The disadvantage of simplex connectors is that you have to keep careful track of polarity. In other words, you must always make sure that the connector on the “send” fiber is always connected to the “send” receptacle (or adapter) and that the “receive” connector is always connected to the “receive” receptacle (or adapter). The real issue is when normal working folk need to move furniture around and disconnect from the receptacle in their work area and then get their connectors mixed up. Experience has shown us that the connectors are not always color coded or labeled properly. Getting them reversed means, at the least, that link of the network won’t work.

Array and duplex connectors and adapters take care of this issue. Once terminated, color coding and keying ensures that the connector can be inserted only one way in the adapter and will always achieve correct polarity.

As transmission rates increase and networks require the cramming in of a greater number of connections, the industry has developed small-form-factor (SFF) connectors and adapter systems for fiber-optic cables.

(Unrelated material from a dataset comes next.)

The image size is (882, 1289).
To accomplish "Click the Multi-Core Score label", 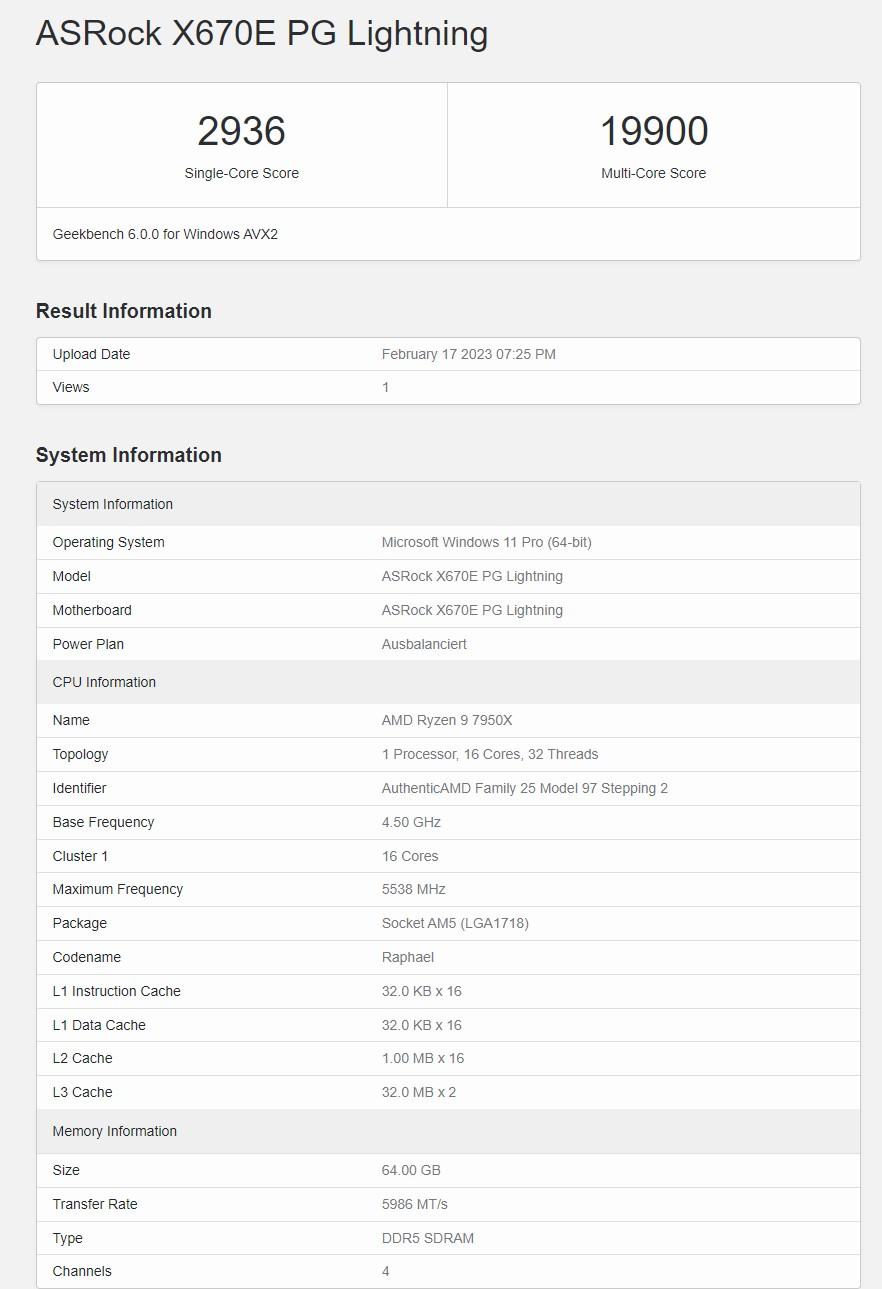I will 653,173.
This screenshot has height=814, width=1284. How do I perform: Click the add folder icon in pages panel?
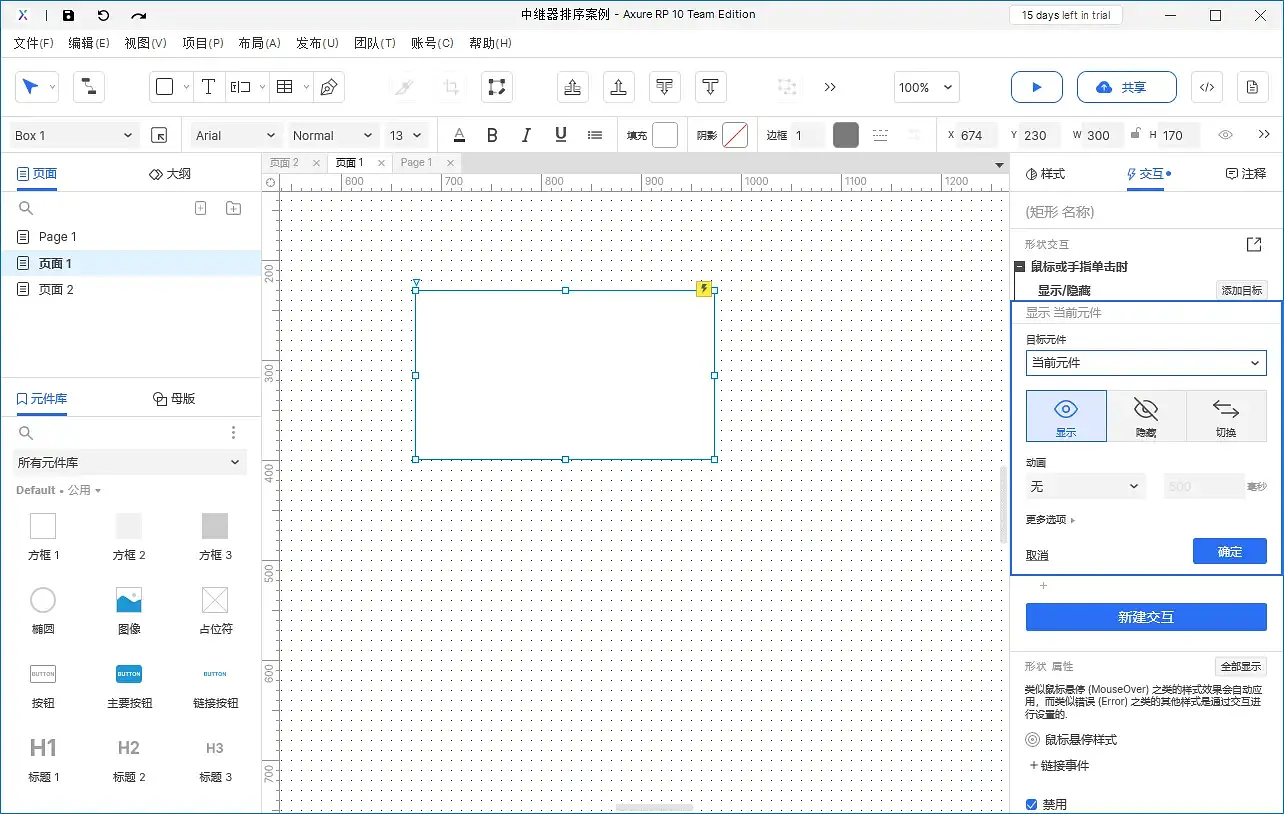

The SC, ST, and FC Connectors shown in Table 10.5 all take up more physical space than their RJ-45 counterparts on the copper side. This makes multimedia receptacle faceplates a little crowded and means that you get fewer terminations (lower density) in closets and equipment rooms than you can get with copper in the same space. The goal for the designers of the SFF connector was to create an optical-fiber connector with the same or lower crosssectional footprint as an RJ-45-style connector in order to increase the number of connections per area (higher density). The LC, the VF-45, and the MT-RJ SFF fiber-optic connectors were initially developed to support the increase in density of fiber connections. The LC Connectoris gaining greater use and is regarded by many optical-fiber professionals.